* _EXERCISE INSTRUCTIONS_: Please update the records between the lines holding "The width and height of the screenshot is (1087, 501)." and "dodge-icon: ➹ is", inclusive, so that "Locate an element on the screen" becomes "Find an element on the screen" and nothing else changes. Return only those lines.

* _RECORDS_:
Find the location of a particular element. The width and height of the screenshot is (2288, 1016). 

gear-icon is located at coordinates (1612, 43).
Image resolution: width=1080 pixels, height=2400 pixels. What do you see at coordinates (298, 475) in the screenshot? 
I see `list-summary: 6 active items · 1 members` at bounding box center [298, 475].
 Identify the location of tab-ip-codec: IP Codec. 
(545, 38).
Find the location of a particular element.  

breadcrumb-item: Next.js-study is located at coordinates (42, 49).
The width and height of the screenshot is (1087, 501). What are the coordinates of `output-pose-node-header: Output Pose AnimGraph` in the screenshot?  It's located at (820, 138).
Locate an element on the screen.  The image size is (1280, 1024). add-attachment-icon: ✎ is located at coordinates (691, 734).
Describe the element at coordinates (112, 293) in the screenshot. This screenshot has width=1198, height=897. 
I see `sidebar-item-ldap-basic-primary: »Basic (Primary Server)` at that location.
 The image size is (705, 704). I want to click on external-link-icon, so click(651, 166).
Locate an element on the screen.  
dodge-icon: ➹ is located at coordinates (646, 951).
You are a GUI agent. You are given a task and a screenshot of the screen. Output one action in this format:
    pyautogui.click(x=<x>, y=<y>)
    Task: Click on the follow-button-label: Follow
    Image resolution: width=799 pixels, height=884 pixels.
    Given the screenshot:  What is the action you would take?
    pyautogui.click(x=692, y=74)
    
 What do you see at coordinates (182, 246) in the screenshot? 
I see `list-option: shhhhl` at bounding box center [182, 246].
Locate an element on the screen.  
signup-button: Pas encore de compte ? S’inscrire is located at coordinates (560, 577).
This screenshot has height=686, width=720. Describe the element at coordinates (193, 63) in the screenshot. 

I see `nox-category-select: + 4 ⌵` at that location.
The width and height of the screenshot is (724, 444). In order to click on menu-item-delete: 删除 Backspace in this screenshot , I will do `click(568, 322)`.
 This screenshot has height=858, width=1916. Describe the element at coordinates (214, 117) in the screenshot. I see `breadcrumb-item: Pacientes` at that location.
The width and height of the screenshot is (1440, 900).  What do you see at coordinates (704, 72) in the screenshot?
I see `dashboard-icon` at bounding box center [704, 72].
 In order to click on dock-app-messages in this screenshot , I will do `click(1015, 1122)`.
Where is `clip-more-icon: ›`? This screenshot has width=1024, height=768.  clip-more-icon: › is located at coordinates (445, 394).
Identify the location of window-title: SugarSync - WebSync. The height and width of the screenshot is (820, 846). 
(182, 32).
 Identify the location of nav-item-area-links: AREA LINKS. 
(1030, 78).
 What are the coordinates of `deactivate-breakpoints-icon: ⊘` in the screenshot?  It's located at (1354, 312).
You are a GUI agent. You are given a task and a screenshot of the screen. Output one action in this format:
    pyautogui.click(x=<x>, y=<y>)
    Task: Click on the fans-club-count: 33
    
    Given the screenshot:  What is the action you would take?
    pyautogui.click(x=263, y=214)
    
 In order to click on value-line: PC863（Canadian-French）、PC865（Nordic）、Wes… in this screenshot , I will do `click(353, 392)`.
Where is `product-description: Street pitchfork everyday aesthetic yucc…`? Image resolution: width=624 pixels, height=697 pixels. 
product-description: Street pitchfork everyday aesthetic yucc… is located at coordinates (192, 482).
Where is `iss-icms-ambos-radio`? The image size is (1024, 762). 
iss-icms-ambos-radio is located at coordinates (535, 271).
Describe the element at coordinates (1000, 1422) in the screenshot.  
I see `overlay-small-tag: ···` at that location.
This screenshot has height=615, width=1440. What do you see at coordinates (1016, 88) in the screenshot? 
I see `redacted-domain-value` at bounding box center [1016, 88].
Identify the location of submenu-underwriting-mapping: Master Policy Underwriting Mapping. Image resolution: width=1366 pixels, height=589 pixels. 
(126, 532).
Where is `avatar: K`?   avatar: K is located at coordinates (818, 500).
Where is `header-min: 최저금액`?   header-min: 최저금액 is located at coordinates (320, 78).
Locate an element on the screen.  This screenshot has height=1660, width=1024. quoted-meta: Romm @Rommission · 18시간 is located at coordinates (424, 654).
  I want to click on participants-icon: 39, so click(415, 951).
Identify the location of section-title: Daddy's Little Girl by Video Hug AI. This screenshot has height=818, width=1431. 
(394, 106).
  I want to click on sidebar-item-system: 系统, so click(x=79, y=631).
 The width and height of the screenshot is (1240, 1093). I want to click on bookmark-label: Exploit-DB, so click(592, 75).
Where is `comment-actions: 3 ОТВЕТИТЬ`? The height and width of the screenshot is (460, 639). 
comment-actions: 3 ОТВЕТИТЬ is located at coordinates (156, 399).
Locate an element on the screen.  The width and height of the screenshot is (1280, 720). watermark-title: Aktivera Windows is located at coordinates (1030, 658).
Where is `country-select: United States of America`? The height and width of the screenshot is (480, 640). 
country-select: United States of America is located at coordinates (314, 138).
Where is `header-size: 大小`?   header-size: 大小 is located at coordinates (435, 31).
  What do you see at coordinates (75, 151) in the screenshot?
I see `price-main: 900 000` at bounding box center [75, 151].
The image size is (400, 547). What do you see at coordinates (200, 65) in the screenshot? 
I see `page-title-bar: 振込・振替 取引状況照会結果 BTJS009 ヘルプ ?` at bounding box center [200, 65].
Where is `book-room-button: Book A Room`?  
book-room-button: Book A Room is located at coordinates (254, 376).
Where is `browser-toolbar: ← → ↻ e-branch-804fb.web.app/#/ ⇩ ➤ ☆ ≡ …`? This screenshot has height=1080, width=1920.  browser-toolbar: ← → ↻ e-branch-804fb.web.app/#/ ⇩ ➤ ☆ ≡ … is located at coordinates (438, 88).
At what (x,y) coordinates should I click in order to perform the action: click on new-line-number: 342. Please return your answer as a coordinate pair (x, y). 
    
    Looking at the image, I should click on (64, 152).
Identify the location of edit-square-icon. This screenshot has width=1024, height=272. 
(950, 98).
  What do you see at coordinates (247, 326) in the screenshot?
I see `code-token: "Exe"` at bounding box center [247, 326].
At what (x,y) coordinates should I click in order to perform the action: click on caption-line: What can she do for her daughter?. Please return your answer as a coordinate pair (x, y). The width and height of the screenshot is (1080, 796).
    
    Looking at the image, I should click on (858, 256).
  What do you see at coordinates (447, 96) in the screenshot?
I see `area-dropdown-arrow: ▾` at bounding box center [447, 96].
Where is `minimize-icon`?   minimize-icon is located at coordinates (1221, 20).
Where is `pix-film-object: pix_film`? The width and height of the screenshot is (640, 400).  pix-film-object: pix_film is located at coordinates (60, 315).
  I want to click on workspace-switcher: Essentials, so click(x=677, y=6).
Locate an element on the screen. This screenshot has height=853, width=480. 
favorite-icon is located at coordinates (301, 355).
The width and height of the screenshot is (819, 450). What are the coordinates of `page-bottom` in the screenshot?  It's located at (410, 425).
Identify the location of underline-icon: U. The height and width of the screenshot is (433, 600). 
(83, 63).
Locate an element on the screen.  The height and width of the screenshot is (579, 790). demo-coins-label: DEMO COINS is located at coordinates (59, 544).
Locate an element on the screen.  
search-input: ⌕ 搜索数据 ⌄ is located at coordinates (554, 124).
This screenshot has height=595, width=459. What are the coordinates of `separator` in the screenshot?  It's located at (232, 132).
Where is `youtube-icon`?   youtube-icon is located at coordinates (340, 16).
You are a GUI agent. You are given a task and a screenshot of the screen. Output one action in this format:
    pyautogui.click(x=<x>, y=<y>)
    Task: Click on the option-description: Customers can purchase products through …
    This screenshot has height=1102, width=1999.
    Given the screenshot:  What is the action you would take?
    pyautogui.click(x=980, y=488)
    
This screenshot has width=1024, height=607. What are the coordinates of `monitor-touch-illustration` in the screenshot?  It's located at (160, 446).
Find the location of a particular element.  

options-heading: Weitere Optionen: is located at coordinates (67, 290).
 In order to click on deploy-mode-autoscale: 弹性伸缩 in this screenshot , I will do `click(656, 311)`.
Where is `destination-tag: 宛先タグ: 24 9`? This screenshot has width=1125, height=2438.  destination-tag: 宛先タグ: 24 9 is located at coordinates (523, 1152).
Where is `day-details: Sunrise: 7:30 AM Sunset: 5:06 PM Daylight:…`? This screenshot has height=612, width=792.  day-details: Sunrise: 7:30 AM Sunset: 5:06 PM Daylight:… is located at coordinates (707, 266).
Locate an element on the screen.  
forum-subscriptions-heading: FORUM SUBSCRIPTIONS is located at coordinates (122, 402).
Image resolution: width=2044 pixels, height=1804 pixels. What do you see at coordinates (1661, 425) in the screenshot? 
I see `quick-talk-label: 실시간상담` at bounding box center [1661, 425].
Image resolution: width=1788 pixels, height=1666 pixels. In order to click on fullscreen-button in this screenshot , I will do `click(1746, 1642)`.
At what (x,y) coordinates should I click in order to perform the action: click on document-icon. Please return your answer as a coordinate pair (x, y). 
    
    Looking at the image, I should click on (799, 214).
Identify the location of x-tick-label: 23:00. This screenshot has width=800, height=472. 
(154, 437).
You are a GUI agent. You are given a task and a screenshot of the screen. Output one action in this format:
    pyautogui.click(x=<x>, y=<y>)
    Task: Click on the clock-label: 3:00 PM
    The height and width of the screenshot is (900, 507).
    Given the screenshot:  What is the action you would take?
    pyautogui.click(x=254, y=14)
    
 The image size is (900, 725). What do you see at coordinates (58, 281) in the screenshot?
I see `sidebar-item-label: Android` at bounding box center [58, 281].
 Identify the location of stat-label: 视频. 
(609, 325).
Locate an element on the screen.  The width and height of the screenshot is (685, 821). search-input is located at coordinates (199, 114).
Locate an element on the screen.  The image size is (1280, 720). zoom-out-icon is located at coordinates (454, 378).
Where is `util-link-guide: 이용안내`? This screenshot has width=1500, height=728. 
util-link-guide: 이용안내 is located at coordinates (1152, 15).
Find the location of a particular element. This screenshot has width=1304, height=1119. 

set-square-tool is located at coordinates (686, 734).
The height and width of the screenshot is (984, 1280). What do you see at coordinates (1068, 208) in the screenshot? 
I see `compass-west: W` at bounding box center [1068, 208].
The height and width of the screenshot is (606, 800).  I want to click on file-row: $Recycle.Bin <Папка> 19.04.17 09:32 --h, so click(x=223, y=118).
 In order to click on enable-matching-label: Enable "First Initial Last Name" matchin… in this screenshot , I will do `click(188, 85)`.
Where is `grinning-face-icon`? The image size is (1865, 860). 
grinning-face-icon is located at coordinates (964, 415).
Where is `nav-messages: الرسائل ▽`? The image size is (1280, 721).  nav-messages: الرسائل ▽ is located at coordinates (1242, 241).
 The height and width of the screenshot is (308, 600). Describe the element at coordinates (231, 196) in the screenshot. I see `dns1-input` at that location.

* _OUTPUT OF THE EXERCISE_:
The width and height of the screenshot is (1087, 501). What are the coordinates of `output-pose-node-header: Output Pose AnimGraph` in the screenshot?  It's located at (820, 138).
Find an element on the screen.  The image size is (1280, 1024). add-attachment-icon: ✎ is located at coordinates (691, 734).
Describe the element at coordinates (112, 293) in the screenshot. This screenshot has width=1198, height=897. 
I see `sidebar-item-ldap-basic-primary: »Basic (Primary Server)` at that location.
 The image size is (705, 704). I want to click on external-link-icon, so click(651, 166).
Find an element on the screen.  
dodge-icon: ➹ is located at coordinates (646, 951).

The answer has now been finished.